This week I covered tax exclusions with students in my personal income tax class, and I think that concept is extraordinary given the broad mandate of §61 of the Internal Revenue Code:
. . .Except as otherwise provided in this subtitle, gross income means all income from whatever source derived. . . .
Exclusions speak to what this county holds dear, what it places a great value on over and above collecting revenue. Exclusions are preferences that shifts the tax burden away from those who are the subject of that benefit onto the general taxpaying public. The question becomes, whether that those who benefit are worthy, and if so then whether the mechanism is effective.
For example, §103 generally provides that interest received from state and local bonds are exempt from taxation, irrespective on the financing purpose. Should sport stadium financing qualify?
For example, §121 provides that the first $250,000 of gain from the sale of the taxpayer’s principal residence ($500, 000 if Married Filing Jointly) is excluded from taxation (with any remainder generally taxed at capital gain rates), irrespective of the total gain from the sale or of the income of the taxpayer. Should the first $250,000/$500,000 be exempt from the sale of a multi-million dollar home, or if the Adjusted Gross Income of the selling taxpayer is in a generally high tax bracket?
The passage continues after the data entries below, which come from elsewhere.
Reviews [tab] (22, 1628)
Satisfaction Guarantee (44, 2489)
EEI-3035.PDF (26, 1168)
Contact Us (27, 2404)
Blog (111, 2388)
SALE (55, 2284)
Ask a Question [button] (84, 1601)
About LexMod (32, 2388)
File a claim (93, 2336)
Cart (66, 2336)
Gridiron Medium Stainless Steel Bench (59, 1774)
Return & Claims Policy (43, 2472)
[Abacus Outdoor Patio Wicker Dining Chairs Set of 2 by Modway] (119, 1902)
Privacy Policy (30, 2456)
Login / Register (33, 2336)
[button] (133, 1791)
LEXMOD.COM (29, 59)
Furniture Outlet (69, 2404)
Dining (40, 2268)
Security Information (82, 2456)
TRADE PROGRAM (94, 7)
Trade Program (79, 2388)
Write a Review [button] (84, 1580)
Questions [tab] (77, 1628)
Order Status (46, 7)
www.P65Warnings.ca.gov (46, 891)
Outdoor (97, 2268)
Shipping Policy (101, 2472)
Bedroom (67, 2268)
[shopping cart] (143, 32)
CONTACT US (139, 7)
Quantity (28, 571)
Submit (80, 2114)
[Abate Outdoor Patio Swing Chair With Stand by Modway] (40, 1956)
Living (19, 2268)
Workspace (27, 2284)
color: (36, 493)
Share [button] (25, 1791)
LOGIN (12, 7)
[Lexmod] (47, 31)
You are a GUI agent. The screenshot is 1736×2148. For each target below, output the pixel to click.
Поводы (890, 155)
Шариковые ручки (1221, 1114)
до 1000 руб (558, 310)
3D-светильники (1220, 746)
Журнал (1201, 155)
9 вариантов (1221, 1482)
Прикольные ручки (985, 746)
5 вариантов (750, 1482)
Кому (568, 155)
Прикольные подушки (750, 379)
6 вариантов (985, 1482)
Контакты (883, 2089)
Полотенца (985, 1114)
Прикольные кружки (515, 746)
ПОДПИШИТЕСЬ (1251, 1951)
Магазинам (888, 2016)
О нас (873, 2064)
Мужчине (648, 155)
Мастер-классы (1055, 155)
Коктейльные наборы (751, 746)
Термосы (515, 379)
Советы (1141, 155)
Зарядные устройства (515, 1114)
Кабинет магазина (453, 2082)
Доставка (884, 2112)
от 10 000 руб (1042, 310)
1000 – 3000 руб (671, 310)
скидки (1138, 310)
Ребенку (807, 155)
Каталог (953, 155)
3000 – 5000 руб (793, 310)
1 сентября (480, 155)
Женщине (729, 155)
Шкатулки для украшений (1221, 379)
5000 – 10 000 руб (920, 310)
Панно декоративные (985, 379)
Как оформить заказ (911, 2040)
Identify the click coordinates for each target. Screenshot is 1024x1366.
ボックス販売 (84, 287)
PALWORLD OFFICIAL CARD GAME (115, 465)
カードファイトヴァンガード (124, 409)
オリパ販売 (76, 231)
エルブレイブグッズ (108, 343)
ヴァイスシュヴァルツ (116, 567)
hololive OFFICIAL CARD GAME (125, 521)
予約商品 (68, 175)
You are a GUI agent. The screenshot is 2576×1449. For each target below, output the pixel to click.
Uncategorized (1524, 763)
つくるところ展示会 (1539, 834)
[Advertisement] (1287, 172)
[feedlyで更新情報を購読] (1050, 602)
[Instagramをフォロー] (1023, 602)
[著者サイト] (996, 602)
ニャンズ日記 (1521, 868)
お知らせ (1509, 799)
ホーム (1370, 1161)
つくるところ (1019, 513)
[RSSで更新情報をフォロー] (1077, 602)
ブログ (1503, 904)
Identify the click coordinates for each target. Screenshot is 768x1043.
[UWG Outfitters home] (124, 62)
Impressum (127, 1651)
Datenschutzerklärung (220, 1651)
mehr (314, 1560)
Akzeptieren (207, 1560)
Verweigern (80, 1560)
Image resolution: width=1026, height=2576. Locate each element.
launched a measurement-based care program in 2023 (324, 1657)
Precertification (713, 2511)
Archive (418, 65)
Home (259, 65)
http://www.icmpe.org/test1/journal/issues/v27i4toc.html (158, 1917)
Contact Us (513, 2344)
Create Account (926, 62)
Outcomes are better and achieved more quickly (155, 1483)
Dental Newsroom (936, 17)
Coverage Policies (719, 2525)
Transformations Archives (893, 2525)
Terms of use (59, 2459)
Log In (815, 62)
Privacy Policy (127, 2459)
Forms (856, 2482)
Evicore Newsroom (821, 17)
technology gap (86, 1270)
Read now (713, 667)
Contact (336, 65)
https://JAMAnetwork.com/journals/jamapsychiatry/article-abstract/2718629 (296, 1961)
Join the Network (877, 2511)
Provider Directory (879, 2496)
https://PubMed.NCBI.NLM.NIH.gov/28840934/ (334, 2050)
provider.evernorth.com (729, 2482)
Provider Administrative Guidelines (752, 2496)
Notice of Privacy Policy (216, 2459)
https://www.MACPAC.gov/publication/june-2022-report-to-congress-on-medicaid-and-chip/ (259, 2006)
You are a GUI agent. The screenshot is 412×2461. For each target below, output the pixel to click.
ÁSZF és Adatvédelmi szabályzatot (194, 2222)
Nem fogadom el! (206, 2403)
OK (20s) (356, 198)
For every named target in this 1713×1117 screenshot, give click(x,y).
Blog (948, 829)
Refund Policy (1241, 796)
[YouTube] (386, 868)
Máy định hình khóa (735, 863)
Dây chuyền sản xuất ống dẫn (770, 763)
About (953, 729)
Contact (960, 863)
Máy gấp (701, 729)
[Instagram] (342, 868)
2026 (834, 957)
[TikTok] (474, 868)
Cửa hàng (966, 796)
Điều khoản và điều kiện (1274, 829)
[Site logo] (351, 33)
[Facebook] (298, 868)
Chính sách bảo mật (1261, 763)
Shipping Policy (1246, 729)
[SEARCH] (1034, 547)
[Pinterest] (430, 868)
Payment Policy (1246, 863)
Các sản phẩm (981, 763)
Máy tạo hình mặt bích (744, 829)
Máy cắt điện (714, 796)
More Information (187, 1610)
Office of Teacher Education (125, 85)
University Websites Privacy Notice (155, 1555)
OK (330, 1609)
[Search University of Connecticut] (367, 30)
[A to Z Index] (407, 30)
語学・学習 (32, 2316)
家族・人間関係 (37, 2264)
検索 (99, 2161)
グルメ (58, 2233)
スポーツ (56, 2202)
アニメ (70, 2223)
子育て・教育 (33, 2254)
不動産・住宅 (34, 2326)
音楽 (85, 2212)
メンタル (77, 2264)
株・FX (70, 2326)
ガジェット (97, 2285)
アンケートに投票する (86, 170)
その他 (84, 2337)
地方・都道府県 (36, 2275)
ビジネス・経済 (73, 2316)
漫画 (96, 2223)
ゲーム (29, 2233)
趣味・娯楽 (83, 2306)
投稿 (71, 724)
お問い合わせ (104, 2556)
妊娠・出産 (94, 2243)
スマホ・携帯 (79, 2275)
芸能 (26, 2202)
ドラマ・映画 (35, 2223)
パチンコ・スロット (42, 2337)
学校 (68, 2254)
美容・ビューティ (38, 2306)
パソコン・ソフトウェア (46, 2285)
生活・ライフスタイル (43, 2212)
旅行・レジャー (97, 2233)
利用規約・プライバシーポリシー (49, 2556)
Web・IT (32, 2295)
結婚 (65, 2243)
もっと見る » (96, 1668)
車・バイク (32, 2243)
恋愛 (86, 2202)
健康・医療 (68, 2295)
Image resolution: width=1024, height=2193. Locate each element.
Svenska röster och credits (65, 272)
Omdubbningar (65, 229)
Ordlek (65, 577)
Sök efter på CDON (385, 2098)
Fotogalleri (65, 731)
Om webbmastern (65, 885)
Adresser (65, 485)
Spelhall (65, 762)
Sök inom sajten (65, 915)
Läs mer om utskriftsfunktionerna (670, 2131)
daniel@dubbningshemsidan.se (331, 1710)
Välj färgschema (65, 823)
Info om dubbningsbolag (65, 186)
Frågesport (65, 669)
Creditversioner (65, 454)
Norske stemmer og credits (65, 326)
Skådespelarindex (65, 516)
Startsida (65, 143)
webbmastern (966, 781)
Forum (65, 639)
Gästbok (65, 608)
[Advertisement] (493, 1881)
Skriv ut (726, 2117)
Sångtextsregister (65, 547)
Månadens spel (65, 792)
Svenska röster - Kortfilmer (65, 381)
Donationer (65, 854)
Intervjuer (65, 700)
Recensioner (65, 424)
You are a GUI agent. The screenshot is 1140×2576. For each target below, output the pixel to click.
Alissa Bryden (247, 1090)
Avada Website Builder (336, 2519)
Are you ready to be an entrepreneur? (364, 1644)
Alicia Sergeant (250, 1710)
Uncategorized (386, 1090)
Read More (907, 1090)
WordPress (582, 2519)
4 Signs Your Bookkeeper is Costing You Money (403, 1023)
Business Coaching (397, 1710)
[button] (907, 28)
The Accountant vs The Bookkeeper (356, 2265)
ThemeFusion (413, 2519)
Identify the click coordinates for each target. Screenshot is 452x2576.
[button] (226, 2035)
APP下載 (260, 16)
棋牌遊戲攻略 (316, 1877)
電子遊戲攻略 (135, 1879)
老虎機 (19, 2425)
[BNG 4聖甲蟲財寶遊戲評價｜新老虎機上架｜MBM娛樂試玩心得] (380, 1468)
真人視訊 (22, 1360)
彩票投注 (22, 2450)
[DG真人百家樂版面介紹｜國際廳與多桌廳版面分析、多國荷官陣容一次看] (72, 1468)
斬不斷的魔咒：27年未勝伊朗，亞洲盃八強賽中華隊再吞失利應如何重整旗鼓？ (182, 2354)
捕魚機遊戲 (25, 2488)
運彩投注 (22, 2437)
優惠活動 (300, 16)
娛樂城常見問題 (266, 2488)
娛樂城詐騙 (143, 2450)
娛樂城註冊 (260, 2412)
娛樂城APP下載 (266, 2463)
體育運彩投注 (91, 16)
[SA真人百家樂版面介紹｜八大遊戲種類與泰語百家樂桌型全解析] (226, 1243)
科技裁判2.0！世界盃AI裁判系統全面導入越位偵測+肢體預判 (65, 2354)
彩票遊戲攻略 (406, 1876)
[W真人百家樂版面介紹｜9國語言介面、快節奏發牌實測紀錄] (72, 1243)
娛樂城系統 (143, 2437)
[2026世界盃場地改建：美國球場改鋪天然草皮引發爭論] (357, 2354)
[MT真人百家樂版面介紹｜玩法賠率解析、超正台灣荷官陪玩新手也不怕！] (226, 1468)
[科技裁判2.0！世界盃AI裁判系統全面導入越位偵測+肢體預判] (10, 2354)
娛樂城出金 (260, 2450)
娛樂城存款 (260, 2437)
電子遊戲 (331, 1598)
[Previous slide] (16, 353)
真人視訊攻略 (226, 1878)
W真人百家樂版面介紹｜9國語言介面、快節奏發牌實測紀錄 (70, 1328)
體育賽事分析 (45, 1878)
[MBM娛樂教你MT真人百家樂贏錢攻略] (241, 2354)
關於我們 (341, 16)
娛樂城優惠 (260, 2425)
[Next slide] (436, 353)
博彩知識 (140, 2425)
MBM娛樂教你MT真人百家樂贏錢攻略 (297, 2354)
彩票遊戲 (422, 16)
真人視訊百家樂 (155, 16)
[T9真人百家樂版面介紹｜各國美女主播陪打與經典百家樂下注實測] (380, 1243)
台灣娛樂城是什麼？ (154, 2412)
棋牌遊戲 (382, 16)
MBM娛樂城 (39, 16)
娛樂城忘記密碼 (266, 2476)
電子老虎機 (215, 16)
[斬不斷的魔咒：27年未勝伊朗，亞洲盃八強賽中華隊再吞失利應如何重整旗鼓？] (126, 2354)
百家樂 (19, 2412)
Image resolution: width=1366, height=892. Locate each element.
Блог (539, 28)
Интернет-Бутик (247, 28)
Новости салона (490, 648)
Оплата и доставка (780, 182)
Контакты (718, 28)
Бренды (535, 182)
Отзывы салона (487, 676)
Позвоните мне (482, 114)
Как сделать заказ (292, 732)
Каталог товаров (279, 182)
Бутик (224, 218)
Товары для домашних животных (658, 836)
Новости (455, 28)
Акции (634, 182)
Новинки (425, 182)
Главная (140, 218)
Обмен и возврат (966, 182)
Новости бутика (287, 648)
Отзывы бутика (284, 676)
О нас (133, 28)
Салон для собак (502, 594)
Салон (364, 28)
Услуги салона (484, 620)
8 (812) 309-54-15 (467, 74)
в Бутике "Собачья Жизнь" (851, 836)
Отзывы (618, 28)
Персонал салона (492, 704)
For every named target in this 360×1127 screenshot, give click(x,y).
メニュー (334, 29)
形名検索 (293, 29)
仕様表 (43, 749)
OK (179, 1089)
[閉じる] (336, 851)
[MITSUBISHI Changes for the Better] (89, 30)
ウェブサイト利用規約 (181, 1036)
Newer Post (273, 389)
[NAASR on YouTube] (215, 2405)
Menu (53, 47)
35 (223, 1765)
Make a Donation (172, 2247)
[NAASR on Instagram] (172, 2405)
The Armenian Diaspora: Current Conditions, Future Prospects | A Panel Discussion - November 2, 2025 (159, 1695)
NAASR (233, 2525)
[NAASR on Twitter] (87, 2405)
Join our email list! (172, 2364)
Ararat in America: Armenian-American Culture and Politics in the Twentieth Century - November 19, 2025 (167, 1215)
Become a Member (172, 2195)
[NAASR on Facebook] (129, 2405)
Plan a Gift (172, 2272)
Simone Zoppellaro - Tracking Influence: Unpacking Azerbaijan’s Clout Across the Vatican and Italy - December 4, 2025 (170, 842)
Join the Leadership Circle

Maybe, these and other tax exclusions should be reconsidered, or at least fine tuned, especially if the remainder of the taxpaying public have to foot the bill for these preferences. Insist that tax exempt municipal financing be limited to certain projects. Insist that those able to pay additional amounts of capital gain do so, or that the exclusion amount is indexed to regional economics.
The additional amounts collected may well be de minimus in the grand scheme of things, but that’s not the point to those who have to foot the bill. Let’s see the forest and the trees.